Geeft opdracht aan de reclassering tot het houden van toezicht op de naleving van voormelde bijzondere voorwaarden en de veroordeelde ten behoeve daarvan te begeleiden.
Veroordeelt de verdachte tot een
taakstrafvoor de duur van
240 (tweehonderdveertig) uren, indien niet naar behoren verricht te vervangen door
120 (honderdtwintig) dagen hechtenis.
Beveelt dat de tijd die door de verdachte vóór de tenuitvoerlegging van deze uitspraak in enige in artikel 27, eerste lid, of artikel 27a van het Wetboek van Strafrecht bedoelde vorm van voorarrest is doorgebracht, bij de uitvoering van de opgelegde taakstraf in mindering zal worden gebracht, volgens de maatstaf van twee uren taakstraf per in voorarrest doorgebrachte dag, voor zover die tijd niet reeds op een andere straf in mindering is gebracht.
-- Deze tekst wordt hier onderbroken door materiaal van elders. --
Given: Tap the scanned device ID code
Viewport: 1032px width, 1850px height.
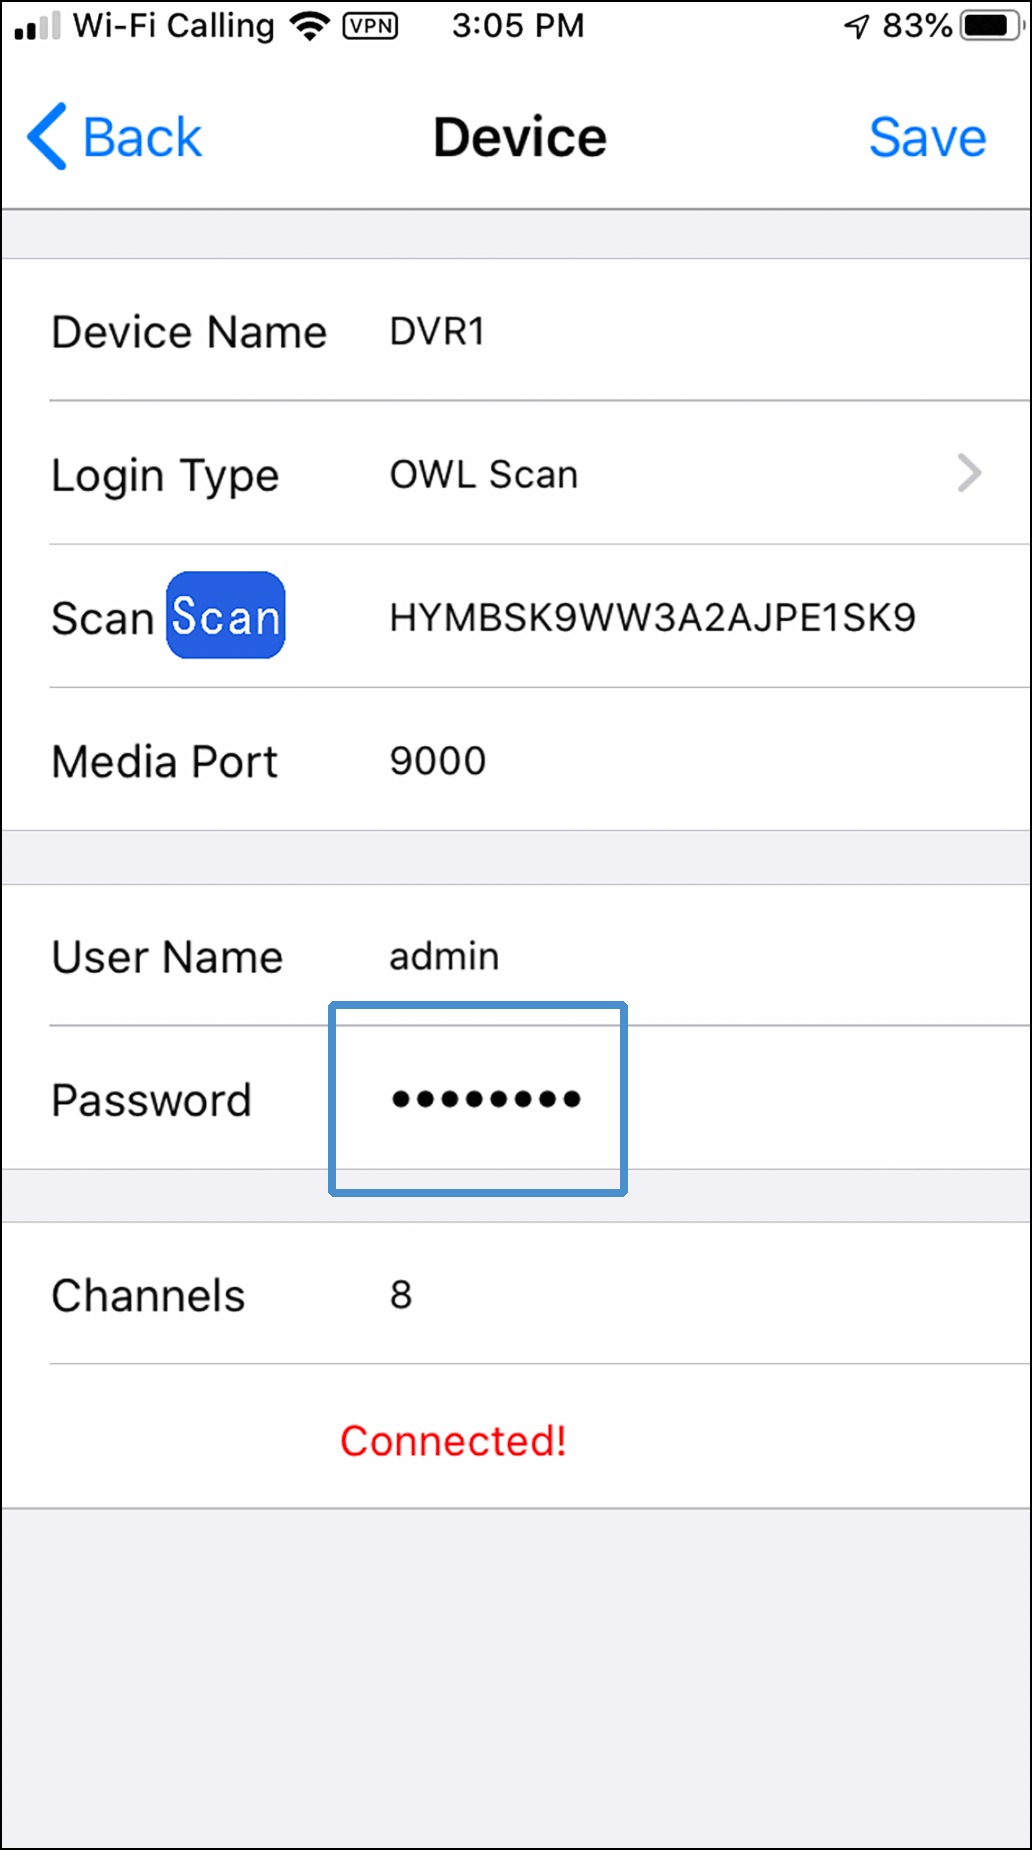Looking at the screenshot, I should 652,617.
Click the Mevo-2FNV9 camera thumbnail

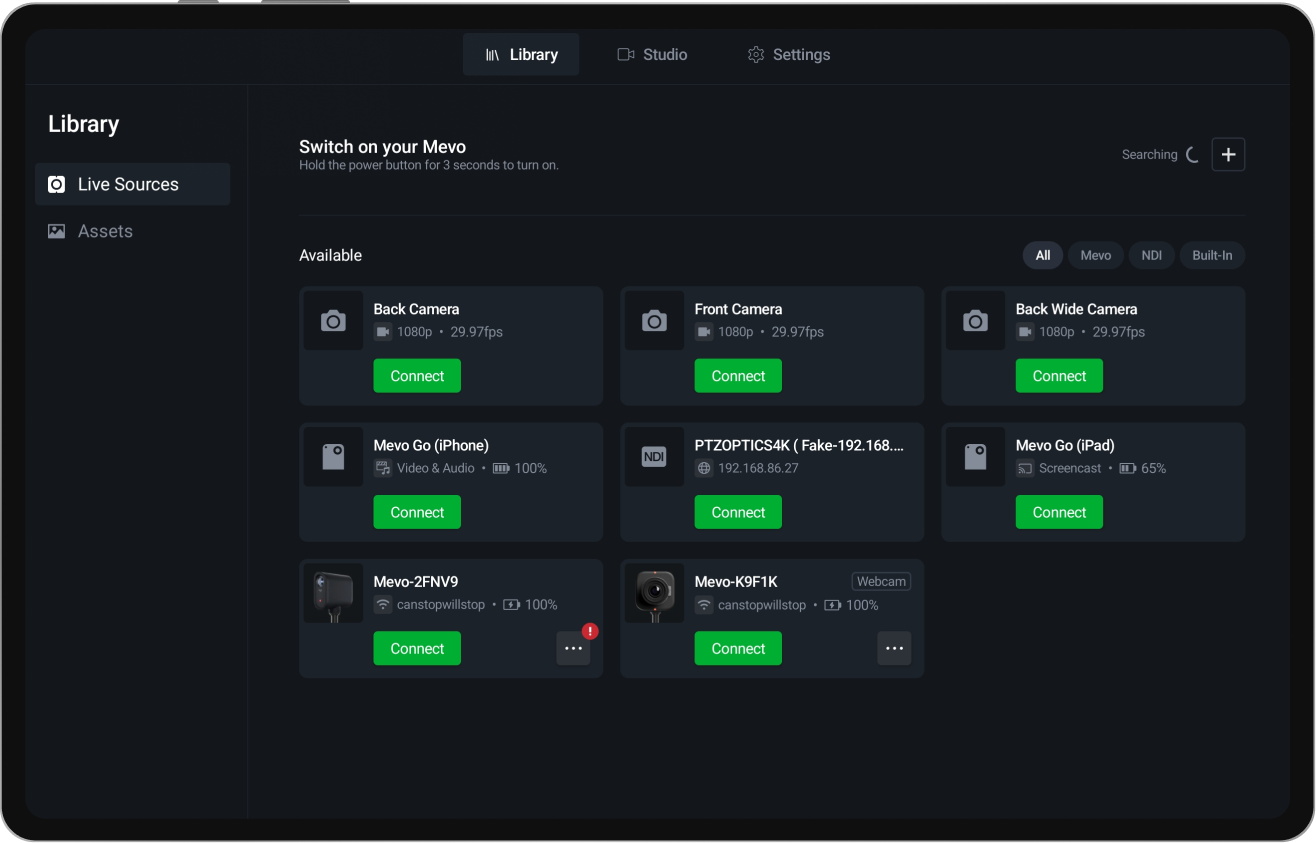point(333,593)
Dit arrest is gewezen door de meervoudige strafkamer van het gerechtshof Amsterdam, waarin zitting hadden mr. M.L.M. van der Voet, mr. G. Oldekamp en mr. M.J. Dubelaar, in tegenwoordigheid van
R. Rasink, griffier, en is uitgesproken op de openbare terechtzitting van dit gerechtshof van 19 juni 2018.
mr. M.J. Dubelaar is buiten staat dit arrest mede te ondertekenen.